Bill Shore’s Letters
Letter from between the lines
Originally published: November 2006
Dear Friend,
You probably noticed the many news stories the day after Thanksgiving about the official start of the Christmas shopping season, now known as Black Friday (because it is traditionally when retailers begin turning a profit, or operating in the black), and the almost unimaginably long lines waiting for the midnight openings of doors at Best Buy stores and other retail outlets. There were even some frightening stampedes caught on tape as malls racked up a record $9 billion in sales. Most of the news anchors closed out their broadcasts with a wisecrack or shook their heads good naturedly, but there was also something a bit unnerving about the sight.
For some reason, it nagged at me all weekend. I thought about how others around the world would process what they saw and how they would make sense of it. I also thought of the times I’ve seen lines like that elsewhere in the world and realized that in most cases they were lines of women in Africa walking or waiting for clean water.
My most vivid memory from traversing famine struck Ethiopia’s dusty, rutted roads in a bouncing Landrover, is how life in Ethiopia and the quest for water in Ethiopia, are one and the same. It is not a seasonal quest but daily.
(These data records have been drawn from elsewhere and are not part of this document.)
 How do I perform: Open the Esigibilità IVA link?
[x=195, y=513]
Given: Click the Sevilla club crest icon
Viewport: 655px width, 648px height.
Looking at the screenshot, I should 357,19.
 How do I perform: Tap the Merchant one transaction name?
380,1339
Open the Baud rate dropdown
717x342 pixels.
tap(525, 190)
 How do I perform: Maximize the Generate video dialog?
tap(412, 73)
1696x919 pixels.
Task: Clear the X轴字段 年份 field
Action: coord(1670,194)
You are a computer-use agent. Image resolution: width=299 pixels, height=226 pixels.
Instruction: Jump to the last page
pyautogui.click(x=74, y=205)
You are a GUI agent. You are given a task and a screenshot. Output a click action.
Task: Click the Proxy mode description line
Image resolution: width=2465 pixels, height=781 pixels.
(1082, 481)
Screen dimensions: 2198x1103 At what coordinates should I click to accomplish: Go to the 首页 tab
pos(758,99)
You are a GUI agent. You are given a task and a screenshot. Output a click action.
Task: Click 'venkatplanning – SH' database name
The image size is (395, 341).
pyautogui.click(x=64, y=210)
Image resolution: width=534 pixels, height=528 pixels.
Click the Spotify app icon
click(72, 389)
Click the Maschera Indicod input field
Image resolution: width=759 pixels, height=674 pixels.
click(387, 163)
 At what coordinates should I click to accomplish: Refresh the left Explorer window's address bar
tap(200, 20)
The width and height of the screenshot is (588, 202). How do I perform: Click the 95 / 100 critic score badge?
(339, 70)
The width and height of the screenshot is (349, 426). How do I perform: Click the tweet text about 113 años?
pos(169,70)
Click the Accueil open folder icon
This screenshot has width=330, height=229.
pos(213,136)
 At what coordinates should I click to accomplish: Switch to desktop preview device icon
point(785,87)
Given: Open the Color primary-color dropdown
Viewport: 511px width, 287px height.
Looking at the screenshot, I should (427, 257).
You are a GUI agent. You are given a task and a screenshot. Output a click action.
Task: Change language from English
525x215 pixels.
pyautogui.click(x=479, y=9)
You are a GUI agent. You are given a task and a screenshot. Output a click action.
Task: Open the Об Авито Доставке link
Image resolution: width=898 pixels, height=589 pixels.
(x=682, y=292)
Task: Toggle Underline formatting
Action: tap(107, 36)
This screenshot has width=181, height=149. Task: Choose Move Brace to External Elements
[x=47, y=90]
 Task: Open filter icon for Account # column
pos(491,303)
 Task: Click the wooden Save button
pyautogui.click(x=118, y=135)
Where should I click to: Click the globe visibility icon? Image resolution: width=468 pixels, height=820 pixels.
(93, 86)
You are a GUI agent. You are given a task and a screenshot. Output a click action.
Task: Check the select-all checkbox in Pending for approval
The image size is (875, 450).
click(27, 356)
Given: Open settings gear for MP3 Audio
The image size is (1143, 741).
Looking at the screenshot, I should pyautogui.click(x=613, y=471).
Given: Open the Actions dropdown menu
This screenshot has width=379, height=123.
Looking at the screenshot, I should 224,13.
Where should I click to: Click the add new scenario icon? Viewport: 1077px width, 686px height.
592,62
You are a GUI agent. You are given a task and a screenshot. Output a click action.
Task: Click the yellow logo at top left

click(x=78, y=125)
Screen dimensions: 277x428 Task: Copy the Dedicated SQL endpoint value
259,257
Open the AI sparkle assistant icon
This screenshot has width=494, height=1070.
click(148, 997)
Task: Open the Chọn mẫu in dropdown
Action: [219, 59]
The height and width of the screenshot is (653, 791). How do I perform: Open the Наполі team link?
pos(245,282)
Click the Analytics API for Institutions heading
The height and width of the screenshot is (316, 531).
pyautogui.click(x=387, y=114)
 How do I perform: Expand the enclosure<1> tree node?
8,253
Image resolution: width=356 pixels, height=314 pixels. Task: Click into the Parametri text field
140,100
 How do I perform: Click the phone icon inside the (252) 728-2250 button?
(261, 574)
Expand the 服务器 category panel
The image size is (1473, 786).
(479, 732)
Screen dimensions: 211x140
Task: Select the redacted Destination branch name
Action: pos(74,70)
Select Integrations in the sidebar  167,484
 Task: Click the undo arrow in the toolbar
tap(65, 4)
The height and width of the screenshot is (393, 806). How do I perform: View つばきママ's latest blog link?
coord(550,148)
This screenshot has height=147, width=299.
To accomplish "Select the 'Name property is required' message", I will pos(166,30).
Women walk hours a day to bring home their family’s water, not just on market days, or rainy days, but EVERY day, day after day, week after week, for months, years, decades. The task keeps them out of school and their role becomes self-perpetuating.
More than 1 billion people around the globe lack safe drinking water, a factor in 80% of disease in the developing world. Diarrhea, malaria, and malnutrition kill more children than all of the world’s wars combined. The weight of water that women in Asia and Africa carry on their heads is equivalent to the maximum baggage weight allowed by airlines – 20 kg, or 44lbs, and they don’t get to put it down in a nearby parking lot like the bargain hunters we saw on the news with their plasma TV’s.
Most of us live our lives more calmly and safely somewhere between these two very different lines, but close enough to notice the inequities that plague our planet and make hard lives hardly bearable. Without begrudging anyone the pleasures of flat screen TV’s and video games, one can hope the spirit of the season includes reflection on those lines half a world away desperate for resources that aren’t luxuries but rather the difference between life and death.
The developing world’s needs are vast and much is beyond our control. We have neither the resources nor the responsibility to solve every problem. But we shouldn’t shirk the moral obligation to share what we do have in abundance: the knowledge, expertise, technology, and talent to make a huge impact on global health issues like clean water, malnutrition, malaria and HIV/AIDS. Last year the National Academy of Sciences’ Institute of Medicine issued a report called Healers Abroad advocating the establishment of a Global Health Service Corps of full-time salaried professionals who would volunteer to go abroad and work side by side with medical professionals in developing countries. U.S. Senate Majority Leader Frist, a surgeon, introduced legislation to make this a reality but Congress has not acted on it and the necessary catalyst may need to come from private philanthropy.
A Global Health Service Corps is another powerful example of how Americans can share strength to reduce what may be the greatest of all inequities. It might not make us less materialistic. But improving the living conditions of those in extreme poverty by addressing the most basic of needs like medical care and clean water could bring more stability to a perilously unstable world, and thereby make us safer, stronger and more secure. At least it’s something worth waiting in line for.